Bristol Cathedral stands out as one of the oldest of its historical sights. It was founded in 1140 by Robert Fitzhardinge, originally as Augustinian abbey. It was only in 1542 that it was converted to a cathedral. It is obvious from the wall paintings, carvings, mosaic floors and even gardens that the Saxons heavily influenced the design of the cathedral. It is an excellent place to go and visit, especially for those wishing to experience peaceful and spiritual surroundings. If you arrive at the right time you might even get to listen to their outstanding choir, accompanied by an ancient organ.

‘The Matthew’ was a small sailing ship given to John Cabot of Spain by Henry VII, so that he could fulfil his dream of setting off on a voyage of discovery. With a crew of only eighteen men he set off west from Bristol in spring, and via Ireland, it is thought he reached the coast of Newfoundland. He returned in late summer of the same year with proof of his accomplishment, and was pronounced a hero. In 1994, a replica of the ship was produced using traditional methods, and as a near perfect match stands as one of the truly great historical sights of Bristol.

The Clifton suspension bridge is an example of superlative British architectural design and engineering combined. The money for the bridge was put up by a William Vick, who died before the undertaking of the building of the bridge occurred. In 1829 there was a competition in which the winning design would be the one used for the bridge. Telford was the winner, but due to the tremendous lack of popularity for his design, the job fell to Isambard Kingdom Brunel. The bridge, of his Egyptian style design, was completed in 1869, some time after his death. It stands 240ft above the river, and in modern times is lit at night by over 30,000 light bulbs.

Harvey’s wine cellar can still be found in the same place as it was more than 800 years ago. The cellar had previously been storage rooms for a monastery. Many of the original artifacts and books used for wine making are still there, and act like a magnet for tourism.
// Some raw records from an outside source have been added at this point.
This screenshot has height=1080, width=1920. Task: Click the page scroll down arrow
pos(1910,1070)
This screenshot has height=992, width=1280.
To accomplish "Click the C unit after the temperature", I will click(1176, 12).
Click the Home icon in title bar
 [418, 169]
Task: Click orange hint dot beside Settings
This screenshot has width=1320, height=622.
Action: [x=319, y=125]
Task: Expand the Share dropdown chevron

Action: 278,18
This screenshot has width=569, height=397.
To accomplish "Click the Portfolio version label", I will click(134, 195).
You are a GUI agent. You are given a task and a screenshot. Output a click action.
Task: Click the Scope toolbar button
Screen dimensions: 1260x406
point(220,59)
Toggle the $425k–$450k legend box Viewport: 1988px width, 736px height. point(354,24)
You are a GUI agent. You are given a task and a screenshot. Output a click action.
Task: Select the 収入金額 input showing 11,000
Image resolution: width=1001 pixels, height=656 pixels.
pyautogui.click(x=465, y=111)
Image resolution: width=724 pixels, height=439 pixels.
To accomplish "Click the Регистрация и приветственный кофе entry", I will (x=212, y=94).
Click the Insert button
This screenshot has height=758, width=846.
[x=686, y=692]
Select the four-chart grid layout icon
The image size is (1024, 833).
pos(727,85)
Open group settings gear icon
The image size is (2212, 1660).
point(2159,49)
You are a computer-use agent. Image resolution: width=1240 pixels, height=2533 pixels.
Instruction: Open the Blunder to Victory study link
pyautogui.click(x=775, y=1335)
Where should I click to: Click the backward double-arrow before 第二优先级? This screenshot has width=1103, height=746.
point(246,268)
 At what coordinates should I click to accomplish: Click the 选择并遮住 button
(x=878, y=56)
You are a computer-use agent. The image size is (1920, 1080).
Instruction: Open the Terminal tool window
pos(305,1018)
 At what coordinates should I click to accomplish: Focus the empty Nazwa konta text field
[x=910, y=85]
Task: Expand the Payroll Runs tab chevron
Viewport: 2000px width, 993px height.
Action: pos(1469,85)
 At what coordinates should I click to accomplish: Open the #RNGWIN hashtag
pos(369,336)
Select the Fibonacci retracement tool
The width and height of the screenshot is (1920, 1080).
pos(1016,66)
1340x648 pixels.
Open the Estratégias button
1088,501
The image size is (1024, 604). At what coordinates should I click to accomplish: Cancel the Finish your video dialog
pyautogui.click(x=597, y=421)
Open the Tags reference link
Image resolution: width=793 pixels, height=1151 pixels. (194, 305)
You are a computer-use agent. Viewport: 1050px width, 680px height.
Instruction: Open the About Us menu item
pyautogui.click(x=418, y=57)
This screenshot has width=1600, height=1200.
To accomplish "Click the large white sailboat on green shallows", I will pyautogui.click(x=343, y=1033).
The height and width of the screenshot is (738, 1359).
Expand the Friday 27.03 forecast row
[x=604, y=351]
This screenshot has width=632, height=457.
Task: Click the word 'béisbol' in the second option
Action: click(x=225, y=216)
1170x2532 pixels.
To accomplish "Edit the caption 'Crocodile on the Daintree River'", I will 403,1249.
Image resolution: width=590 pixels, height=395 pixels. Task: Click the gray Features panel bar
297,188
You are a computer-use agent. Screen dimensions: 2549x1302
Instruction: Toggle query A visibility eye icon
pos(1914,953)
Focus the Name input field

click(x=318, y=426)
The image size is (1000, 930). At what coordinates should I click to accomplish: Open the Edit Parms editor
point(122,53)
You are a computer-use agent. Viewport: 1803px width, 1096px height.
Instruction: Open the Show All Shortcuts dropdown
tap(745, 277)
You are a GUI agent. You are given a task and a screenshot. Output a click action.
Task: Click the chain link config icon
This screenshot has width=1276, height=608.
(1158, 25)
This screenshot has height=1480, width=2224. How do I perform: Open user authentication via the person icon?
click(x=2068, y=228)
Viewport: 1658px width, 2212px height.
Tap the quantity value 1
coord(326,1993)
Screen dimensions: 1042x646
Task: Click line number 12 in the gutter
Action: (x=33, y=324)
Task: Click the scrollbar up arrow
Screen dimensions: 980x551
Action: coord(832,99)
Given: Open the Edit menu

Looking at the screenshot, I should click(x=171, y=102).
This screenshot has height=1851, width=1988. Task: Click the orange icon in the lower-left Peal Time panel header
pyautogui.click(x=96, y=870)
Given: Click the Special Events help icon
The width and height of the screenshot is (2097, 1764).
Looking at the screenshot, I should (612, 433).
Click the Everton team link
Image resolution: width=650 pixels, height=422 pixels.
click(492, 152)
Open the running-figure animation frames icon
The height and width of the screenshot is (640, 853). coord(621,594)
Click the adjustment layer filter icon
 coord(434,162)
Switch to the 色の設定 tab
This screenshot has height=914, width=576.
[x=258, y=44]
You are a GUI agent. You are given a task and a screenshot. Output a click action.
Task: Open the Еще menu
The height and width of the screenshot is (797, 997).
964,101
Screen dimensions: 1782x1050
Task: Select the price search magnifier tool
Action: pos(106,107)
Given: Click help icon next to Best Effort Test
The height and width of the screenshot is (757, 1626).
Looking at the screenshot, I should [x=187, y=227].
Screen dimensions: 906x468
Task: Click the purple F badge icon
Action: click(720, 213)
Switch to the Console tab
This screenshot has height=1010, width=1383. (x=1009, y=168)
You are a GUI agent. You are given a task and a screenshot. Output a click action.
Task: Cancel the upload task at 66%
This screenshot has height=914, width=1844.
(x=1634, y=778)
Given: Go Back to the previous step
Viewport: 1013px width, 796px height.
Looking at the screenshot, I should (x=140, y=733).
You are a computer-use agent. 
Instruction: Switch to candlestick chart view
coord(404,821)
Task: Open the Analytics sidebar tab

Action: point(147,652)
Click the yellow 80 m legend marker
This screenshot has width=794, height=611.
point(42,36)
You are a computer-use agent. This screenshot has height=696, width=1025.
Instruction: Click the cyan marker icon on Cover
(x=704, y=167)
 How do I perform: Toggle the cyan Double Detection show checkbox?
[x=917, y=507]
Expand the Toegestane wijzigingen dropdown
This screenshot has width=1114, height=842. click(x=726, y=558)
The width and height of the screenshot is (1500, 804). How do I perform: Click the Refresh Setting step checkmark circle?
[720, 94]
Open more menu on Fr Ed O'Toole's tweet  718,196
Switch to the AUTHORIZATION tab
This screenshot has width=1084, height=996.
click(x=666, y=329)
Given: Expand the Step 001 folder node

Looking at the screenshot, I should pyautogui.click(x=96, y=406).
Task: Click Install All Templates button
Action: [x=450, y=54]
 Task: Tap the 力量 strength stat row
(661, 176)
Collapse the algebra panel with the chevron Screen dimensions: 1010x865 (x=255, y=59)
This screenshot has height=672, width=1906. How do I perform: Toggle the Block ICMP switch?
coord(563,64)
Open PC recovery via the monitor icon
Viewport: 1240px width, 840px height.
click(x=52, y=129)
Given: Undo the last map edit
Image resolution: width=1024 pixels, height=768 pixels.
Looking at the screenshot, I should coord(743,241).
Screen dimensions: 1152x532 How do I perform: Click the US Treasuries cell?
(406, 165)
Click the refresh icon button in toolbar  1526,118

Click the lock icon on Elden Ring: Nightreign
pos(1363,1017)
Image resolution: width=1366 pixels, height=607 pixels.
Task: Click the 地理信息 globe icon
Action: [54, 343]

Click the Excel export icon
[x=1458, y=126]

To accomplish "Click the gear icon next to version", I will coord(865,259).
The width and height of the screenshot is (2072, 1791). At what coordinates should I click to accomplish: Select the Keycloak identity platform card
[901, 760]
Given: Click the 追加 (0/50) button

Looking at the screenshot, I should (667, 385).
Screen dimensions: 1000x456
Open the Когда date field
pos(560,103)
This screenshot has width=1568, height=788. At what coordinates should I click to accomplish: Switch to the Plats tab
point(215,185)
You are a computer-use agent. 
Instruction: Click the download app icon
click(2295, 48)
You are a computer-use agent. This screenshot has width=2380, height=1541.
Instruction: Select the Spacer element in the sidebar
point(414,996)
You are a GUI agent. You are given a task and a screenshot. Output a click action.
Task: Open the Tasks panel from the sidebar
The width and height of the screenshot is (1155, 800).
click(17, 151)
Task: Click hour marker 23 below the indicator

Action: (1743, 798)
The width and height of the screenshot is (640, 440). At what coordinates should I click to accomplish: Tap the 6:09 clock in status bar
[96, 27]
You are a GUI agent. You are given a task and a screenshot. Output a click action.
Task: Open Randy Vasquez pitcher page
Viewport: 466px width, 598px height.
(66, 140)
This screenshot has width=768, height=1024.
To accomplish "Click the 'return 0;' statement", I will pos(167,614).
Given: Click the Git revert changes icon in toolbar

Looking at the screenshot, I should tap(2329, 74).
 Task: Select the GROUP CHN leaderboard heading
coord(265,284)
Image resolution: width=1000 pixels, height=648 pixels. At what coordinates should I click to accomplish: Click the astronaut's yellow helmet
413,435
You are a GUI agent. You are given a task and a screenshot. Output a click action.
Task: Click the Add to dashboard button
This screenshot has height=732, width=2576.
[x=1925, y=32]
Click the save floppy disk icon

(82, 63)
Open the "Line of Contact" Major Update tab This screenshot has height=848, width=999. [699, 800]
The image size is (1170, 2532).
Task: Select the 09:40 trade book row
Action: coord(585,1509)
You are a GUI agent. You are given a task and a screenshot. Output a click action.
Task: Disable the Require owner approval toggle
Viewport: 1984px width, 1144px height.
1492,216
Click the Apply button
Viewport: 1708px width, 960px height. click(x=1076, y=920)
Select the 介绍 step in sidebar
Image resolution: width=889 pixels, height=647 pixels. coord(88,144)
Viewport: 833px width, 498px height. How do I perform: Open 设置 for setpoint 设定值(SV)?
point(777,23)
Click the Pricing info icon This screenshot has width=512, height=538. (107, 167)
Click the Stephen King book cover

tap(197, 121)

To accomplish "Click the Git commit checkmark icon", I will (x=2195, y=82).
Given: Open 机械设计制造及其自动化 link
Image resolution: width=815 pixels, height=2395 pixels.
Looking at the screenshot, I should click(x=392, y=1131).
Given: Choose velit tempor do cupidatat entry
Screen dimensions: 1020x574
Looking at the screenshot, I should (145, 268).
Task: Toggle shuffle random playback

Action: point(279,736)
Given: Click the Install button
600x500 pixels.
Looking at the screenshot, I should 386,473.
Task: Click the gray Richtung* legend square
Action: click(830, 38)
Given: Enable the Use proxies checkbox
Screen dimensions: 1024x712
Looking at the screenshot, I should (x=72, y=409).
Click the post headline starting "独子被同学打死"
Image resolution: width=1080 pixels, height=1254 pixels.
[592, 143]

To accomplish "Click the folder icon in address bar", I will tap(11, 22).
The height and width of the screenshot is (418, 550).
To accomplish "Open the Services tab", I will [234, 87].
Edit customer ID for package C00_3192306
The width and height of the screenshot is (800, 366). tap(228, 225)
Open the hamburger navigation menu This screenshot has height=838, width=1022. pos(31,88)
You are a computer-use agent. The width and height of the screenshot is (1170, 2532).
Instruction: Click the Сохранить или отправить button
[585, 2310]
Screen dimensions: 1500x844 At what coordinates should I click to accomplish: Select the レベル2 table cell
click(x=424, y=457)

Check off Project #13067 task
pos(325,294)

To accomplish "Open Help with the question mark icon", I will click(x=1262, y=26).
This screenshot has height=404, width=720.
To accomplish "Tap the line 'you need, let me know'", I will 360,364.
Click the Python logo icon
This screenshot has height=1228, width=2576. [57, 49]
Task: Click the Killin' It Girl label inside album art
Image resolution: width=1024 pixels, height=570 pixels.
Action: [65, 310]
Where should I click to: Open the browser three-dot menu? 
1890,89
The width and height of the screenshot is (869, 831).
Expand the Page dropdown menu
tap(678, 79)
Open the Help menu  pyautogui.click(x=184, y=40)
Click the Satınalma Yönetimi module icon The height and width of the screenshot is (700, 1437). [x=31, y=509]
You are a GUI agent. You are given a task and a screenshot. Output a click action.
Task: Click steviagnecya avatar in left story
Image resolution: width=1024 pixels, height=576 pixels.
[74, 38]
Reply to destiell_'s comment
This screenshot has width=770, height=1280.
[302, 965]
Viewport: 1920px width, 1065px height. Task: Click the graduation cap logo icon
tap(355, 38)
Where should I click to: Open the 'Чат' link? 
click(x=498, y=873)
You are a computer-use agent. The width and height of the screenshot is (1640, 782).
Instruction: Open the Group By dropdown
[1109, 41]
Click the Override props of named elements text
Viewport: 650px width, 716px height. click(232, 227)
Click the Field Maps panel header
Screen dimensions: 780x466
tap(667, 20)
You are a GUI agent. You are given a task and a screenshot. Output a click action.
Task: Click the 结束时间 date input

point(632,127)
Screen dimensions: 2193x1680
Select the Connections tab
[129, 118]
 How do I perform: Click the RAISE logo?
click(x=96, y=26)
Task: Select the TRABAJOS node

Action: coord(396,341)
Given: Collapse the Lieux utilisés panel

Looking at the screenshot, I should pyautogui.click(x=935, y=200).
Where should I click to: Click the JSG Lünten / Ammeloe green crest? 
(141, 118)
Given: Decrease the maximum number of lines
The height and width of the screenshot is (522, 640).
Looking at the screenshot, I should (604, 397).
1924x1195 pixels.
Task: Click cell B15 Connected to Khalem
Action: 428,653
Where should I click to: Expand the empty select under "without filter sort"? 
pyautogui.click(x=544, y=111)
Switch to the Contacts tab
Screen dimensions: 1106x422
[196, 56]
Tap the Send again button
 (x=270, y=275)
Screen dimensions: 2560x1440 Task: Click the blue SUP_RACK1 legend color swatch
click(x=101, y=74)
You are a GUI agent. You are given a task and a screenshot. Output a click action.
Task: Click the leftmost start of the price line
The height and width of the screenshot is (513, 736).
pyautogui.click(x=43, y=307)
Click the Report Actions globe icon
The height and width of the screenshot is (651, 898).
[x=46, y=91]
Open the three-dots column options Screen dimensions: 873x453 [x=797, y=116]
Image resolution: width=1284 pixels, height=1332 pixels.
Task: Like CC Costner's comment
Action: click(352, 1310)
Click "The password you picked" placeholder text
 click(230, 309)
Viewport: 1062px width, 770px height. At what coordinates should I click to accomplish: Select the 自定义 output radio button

It is also possible to sample Harvey’s Bristol cream, an excellent sherry first produced over 200 years ago.

If you were to tour Harvey’s cellar, you would undoubtedly see various blue bottles. These bottles are made out of Bristol blue glass. The colour of the glass comes from cobalt, which was originally mined in Saxon times. It acquired the name of Bristol blue glass because Bristol was the main import centre for cobalt. It remains a popular souvenir for people to take away from Bristol, to remind them of all the historical sights that they witnessed.